Maybe next time go up with a shotgun & a camera?
A friend of mine does this. Anything suspicious & she takes pictures. Didnt say but probably is armed while she's at it. Just as a deterrent.


----------



## Scott in Florida Panhandl (May 10, 2002)

We may be entering an era of rustling for food.

Scott


----------



## scooter (Mar 31, 2008)

I remember back in the '80's, there was animal rustling going on here in southern MN. It surely could start again, especially with food prices going up. It just pays to be vigilant with yourselves and your neighbors.


----------



## Goat Servant (Oct 26, 2007)

Ernie I'd get myself a few LGDs if you dont already have some. Even my brother is leery of ours & one customer wont come over anymore cause he's afraid of the dogs.


----------



## Ernie (Jul 22, 2007)

I've got one LGD and then Sam the Australian Shepherd, but the big dog has been retasked to spend the nights inside with the wife and kids. Somewhere along the line we decided that was more important than keeping her with the livestock. Particularly since I do travel away from home quite a bit. 

I'm going to start taking my rifle out with me when I'm doing work any distance from the house. I don't think what bothered me in particular was these folks looking at my stock. People eyeball other people's property with evil intent all the time. What bothered me was the slow way they moved off when I started walking down there. As if they really weren't that concerned.


----------



## tab (Aug 20, 2002)

GS, stupid question, what type of dog is a LGD? A dog is a wonderful critter once they quit peeing in the house . We want to get another one to go with our Dobie who scares most everyone. A GS is probably coming here soon as they really are a good dog.
(Sorry, thread drift.)

Do you own a game camera? Of course they are limited but if placed as strategically as possible it might at least give you an idea of a vehicle if anything does happen. Do you have illegals in the area? In this neck of the woods it seems to be an increasing problem. My feeling is if someone comes here illegally they will certainly feed themselves illegally.

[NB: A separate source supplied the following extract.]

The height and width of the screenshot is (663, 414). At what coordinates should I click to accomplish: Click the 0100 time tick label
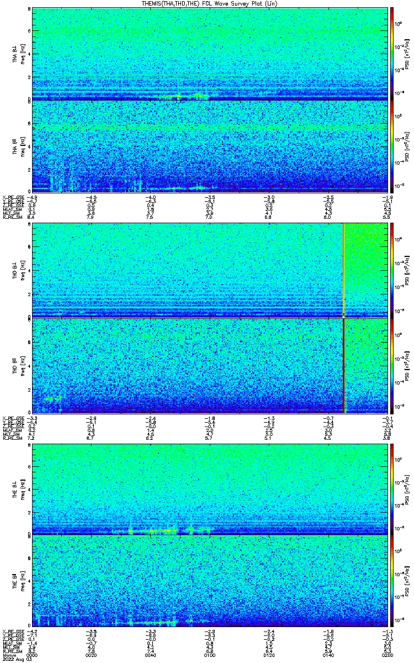click(209, 654)
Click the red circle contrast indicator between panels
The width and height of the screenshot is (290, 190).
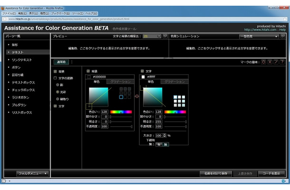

Plans to lock the barn may be a good plan. DH and I were discussing that just the other day. This makes me think we had better put the accelerator on the plans to increase pasture out back where it is harder to get to the animals.


----------



## tab (Aug 20, 2002)

The slowness would have absolutely bothered me. I just approached a man last night who was parked up the road, pulled off on our property. He got in his van and then back out and quite frankly I began to question my sanity as I was home alone but I was on the phone which he could see (if he could see straight). As it turns out, he was prodding a woodchuck that was hit and not dead. Seemed kind of odd and he acted like he wanted out of there. I told him I'd go get the gun and shoot it. 
This is a good heads up to observe the vehicles that go by. I seem to be seeing more I don't recognize and it isn't summer yet....


----------



## Ernie (Jul 22, 2007)

When people say LGD they usually mean one of the large herd breeds. I have a Great Pyrenees (who I got from a participant in this forum) and she's about a year and a half old. Not full size yet and still has some discipline problems, but she's housebroken. She sleeps in the room with the boys, guarding them at night. I suspect she'd give an intruder serious pause. Sam sleeps in his crate inside at night. He's good for an alarm, but he's too high strung to leave loose in any house where you value your belongings.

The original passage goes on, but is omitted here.